October 25th, 2002 by Dusty
Well, tomorrow will be another big Skank Sinatra and the Buttless Chaps show. It’s a band that a few friends and I have put together to showcase our uncanny ability to act like complete idiots in front of total strangers. Check out the video from the last bash- the Hawaiian party we had in spring at my old house. And buy some genuine pre-stained Skank Sinatra merchandise.
Skank TV
Hawaiian Bashathon pics
Yes, musically we suck, but that is almost entirely the fault of Brian and myself who can neither sing, nor count to four. Everyone else in the band has some talent and can play an instrument. In fact, my brother, who plays bass, our guitarist, and our drummer were all in a real band for over a year until the keyboardist overdosed. No, wait- that was every other band. Their lead singer moved or something. Two members of our brass section played in the Georgia tech marching band. So we practice every week, but never quite seem to be able to make what humans would call “music”. We have come to the conclusion that what we lack in talent, ability, and personal hygiene, we will make up for with pure showmanship. You may have to wear earplugs, but you will laugh. Our favorite critic described us as “Disco Gwar”, and that sort of stuck; it was a much better description than “Funk reggae death barbershop crunch impressionism”.

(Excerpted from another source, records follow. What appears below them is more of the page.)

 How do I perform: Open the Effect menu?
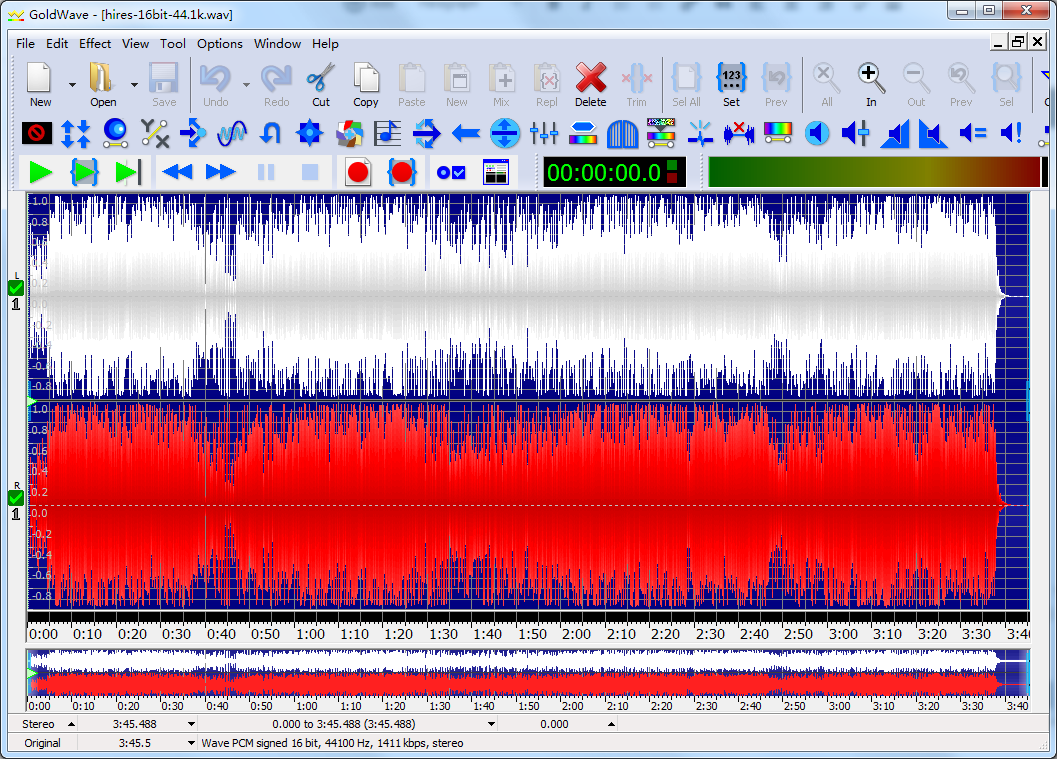[95, 44]
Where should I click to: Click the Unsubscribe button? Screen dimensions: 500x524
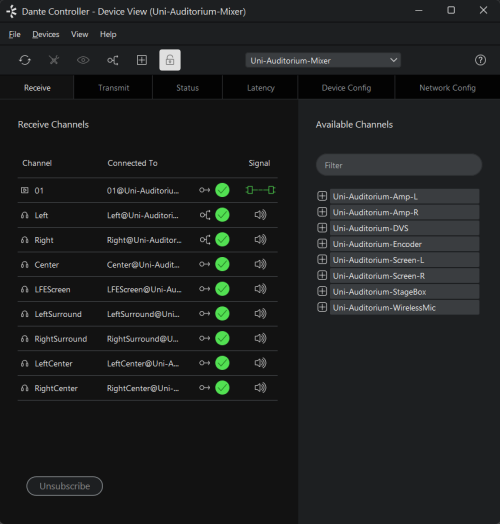point(65,486)
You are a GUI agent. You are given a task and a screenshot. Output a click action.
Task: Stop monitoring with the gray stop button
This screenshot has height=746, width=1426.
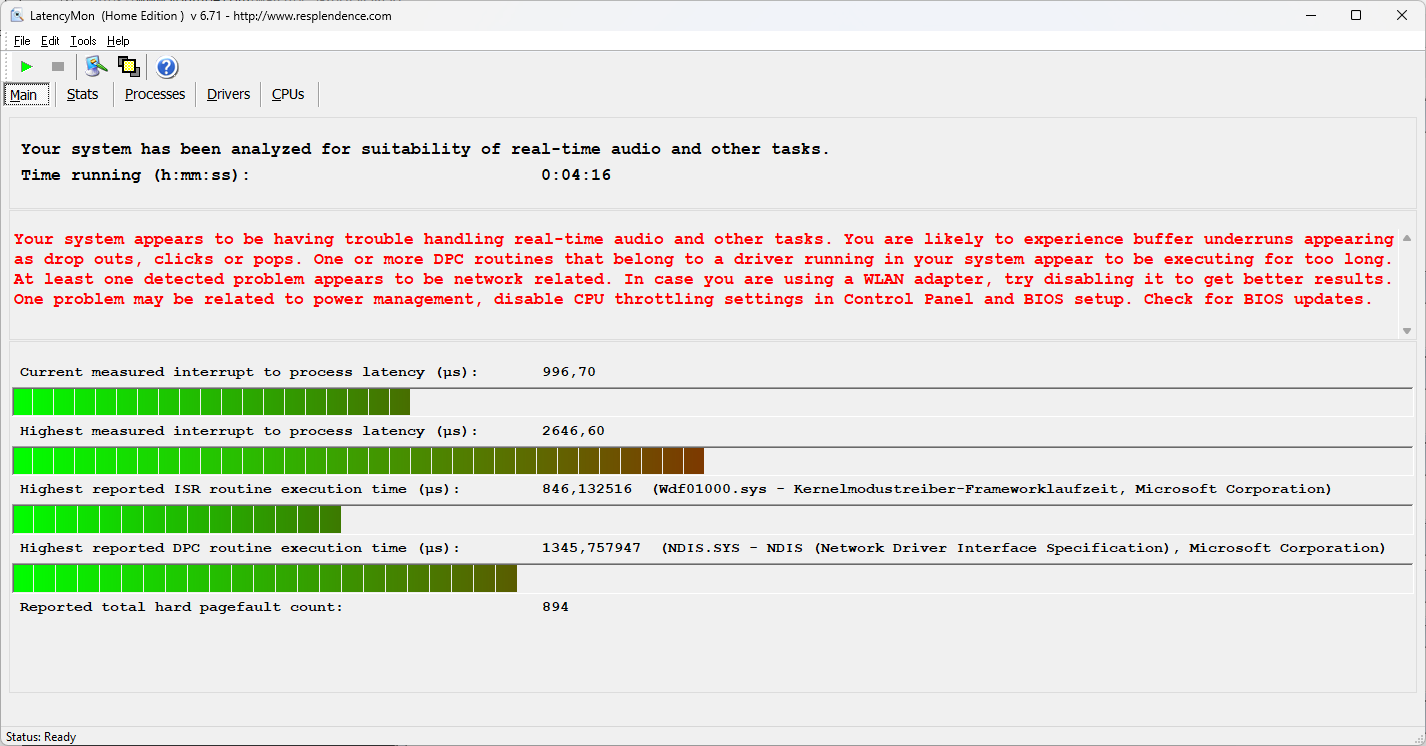tap(58, 67)
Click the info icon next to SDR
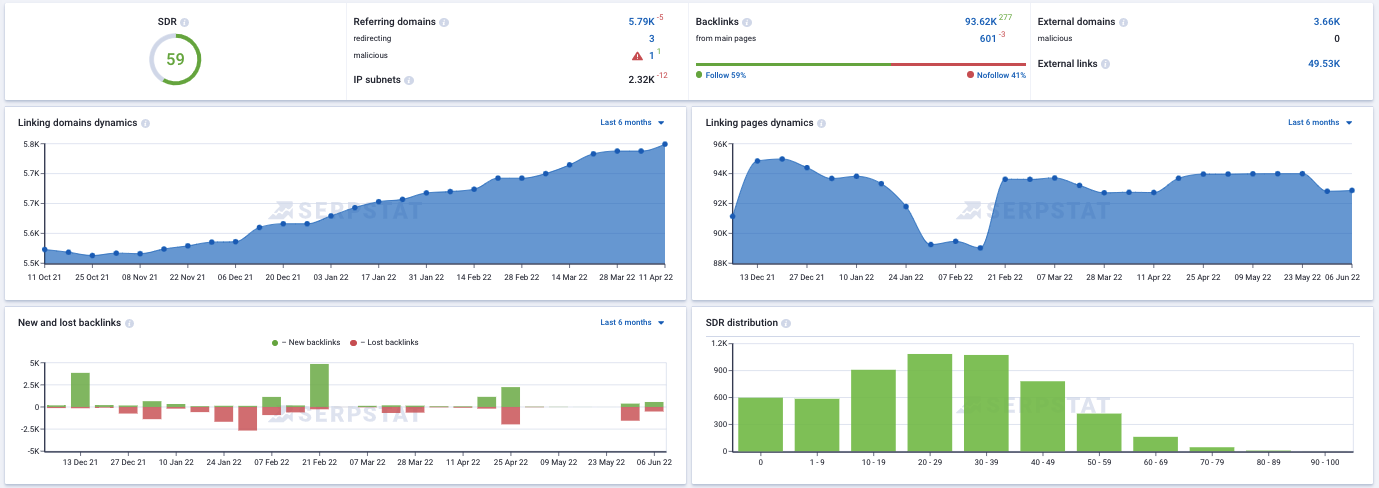The height and width of the screenshot is (488, 1379). click(185, 22)
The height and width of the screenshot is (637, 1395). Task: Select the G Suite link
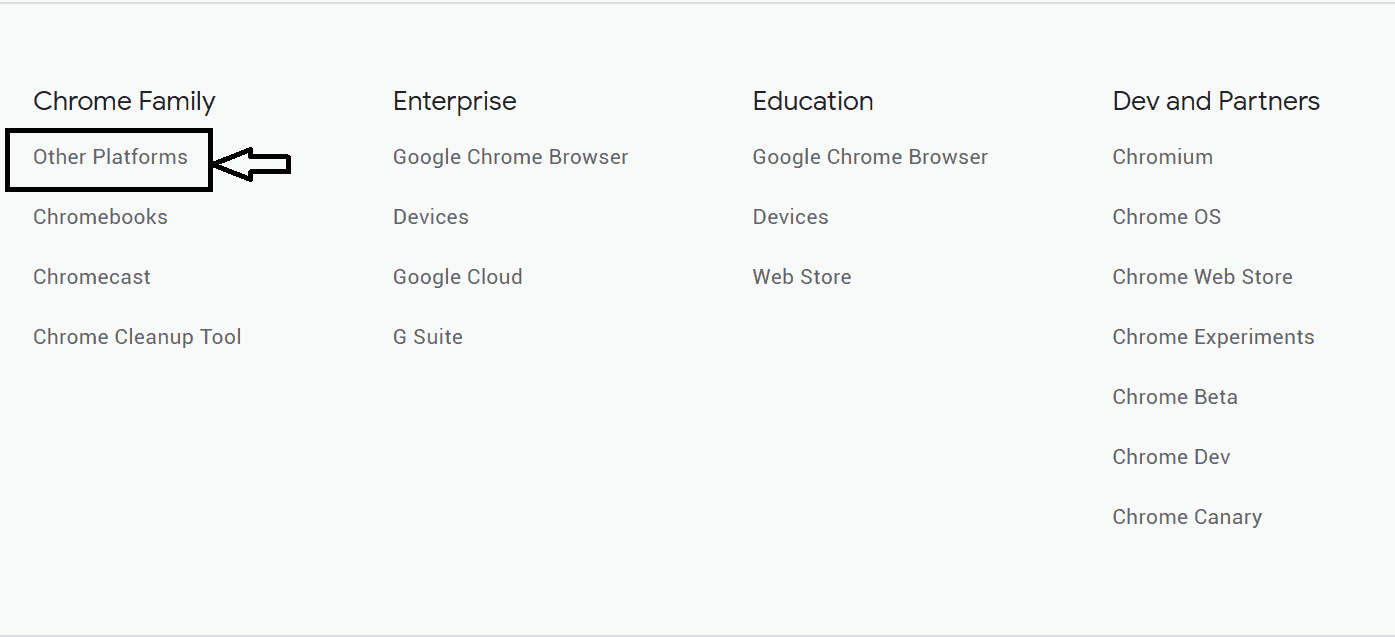coord(427,337)
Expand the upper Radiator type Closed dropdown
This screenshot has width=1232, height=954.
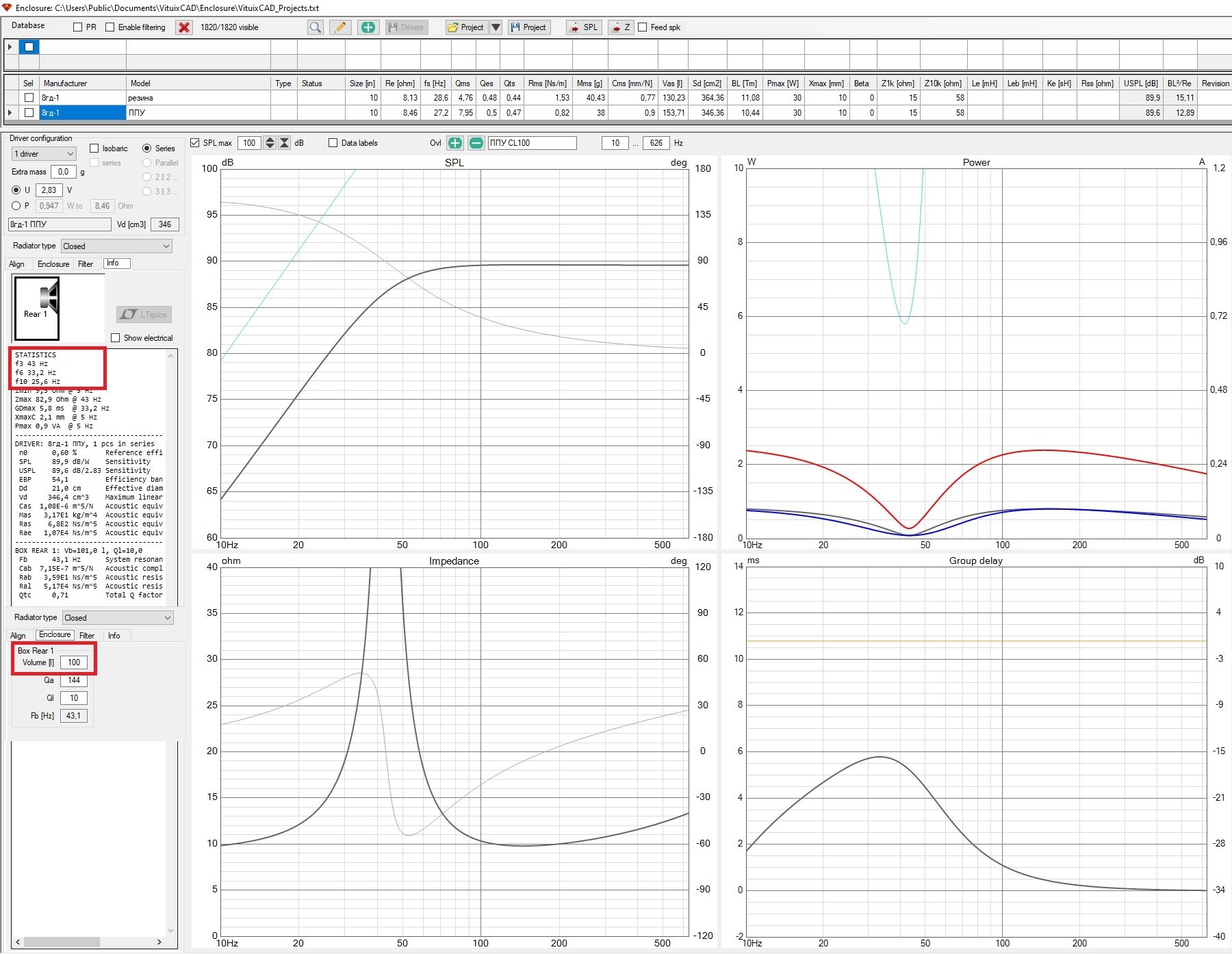tap(116, 246)
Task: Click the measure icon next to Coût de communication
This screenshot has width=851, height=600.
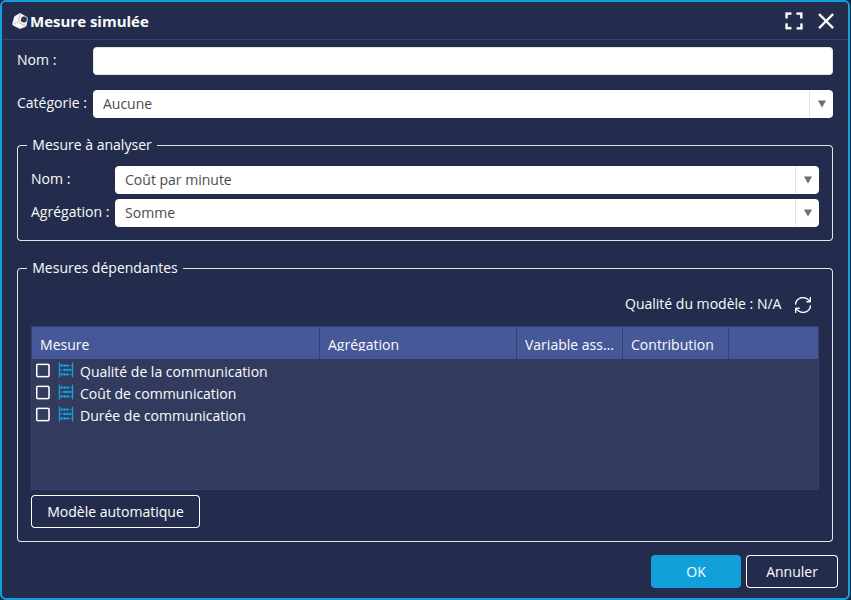Action: point(65,393)
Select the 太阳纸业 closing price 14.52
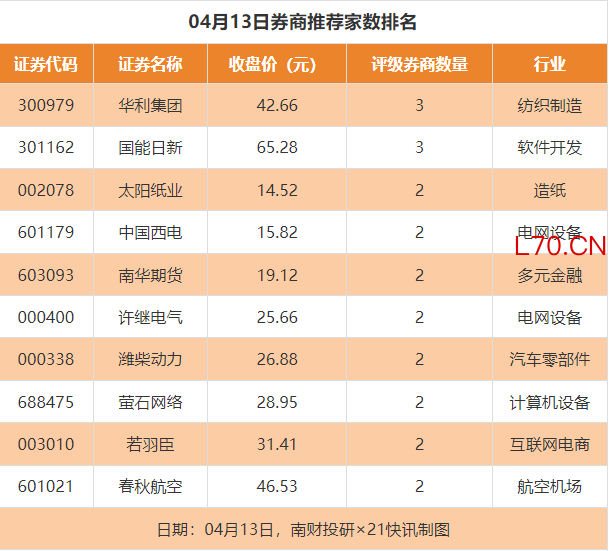The width and height of the screenshot is (610, 551). coord(277,190)
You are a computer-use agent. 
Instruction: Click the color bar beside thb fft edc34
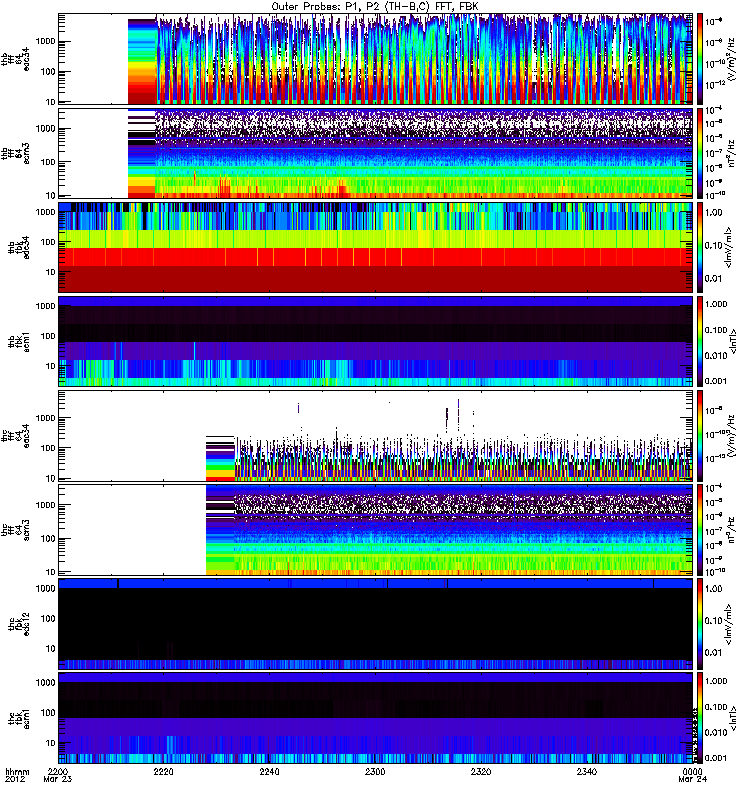(x=703, y=59)
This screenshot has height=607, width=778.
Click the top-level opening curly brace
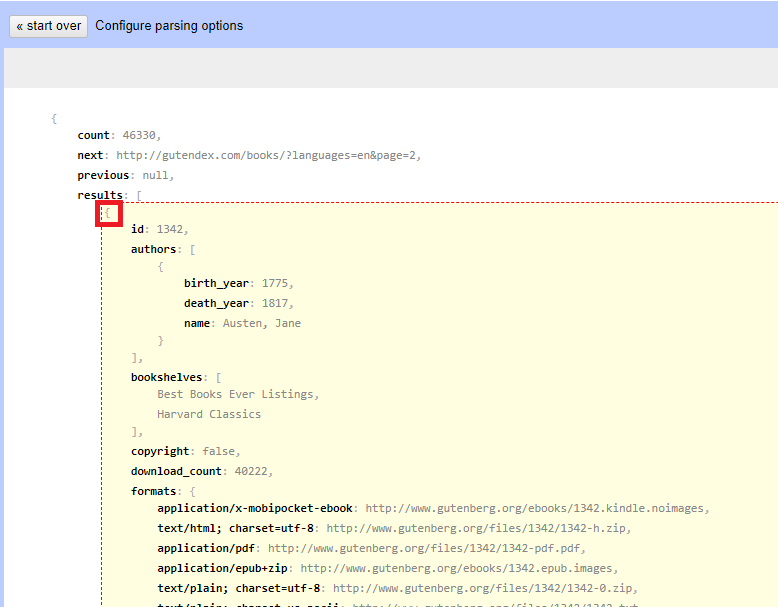point(54,119)
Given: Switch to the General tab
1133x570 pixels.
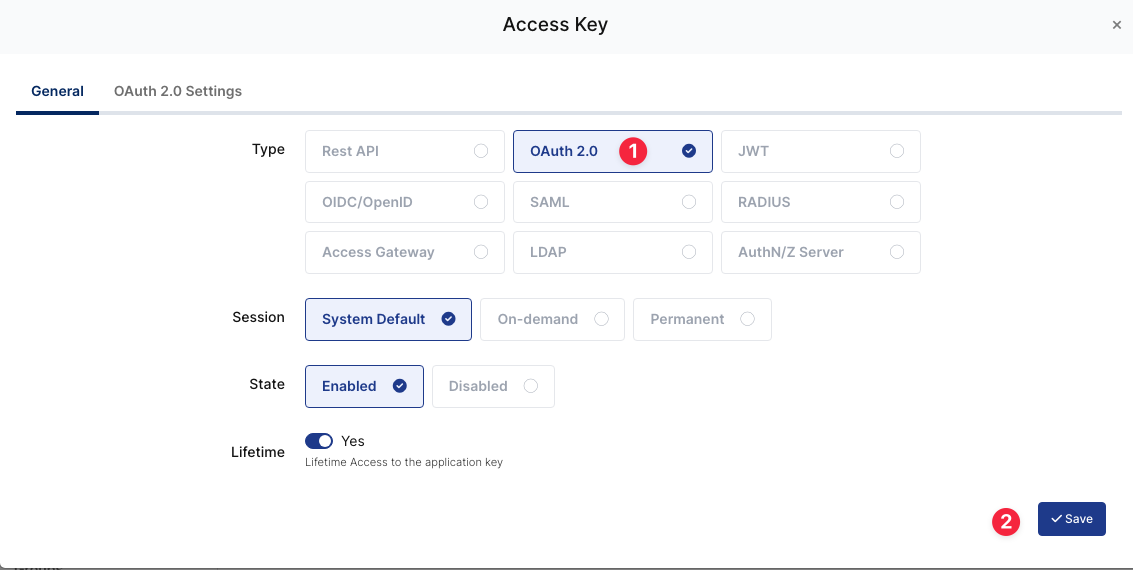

This week Brian and I spent a couple of evenings rigging up a bank of flash pots for crazy explosion effects. I’m sure it is in violation of every fire code in the book, but nothing salvages a sour moment on stage better than a well placed explosion. Our costumes will be slightly different than they were at the Hawaiian party, too. Brian is going to dress up as a Scottish pimp, complete with bling bling, gold tooth and a neon-underlit kilt. Yours truly will be wearing a Ladybug costume with fishnet stockings, combat boots, cigar, one week beard growth, and a crotch tube that shoots fire during a key moment in one song. The rest of the band will be equally as ridiculous, but I don’t know what they’re wearing. Oh yes, I will post pictures, and possibly video. For now, smell the glory that was our last show, and if you can make it to this one, I’ll see you there.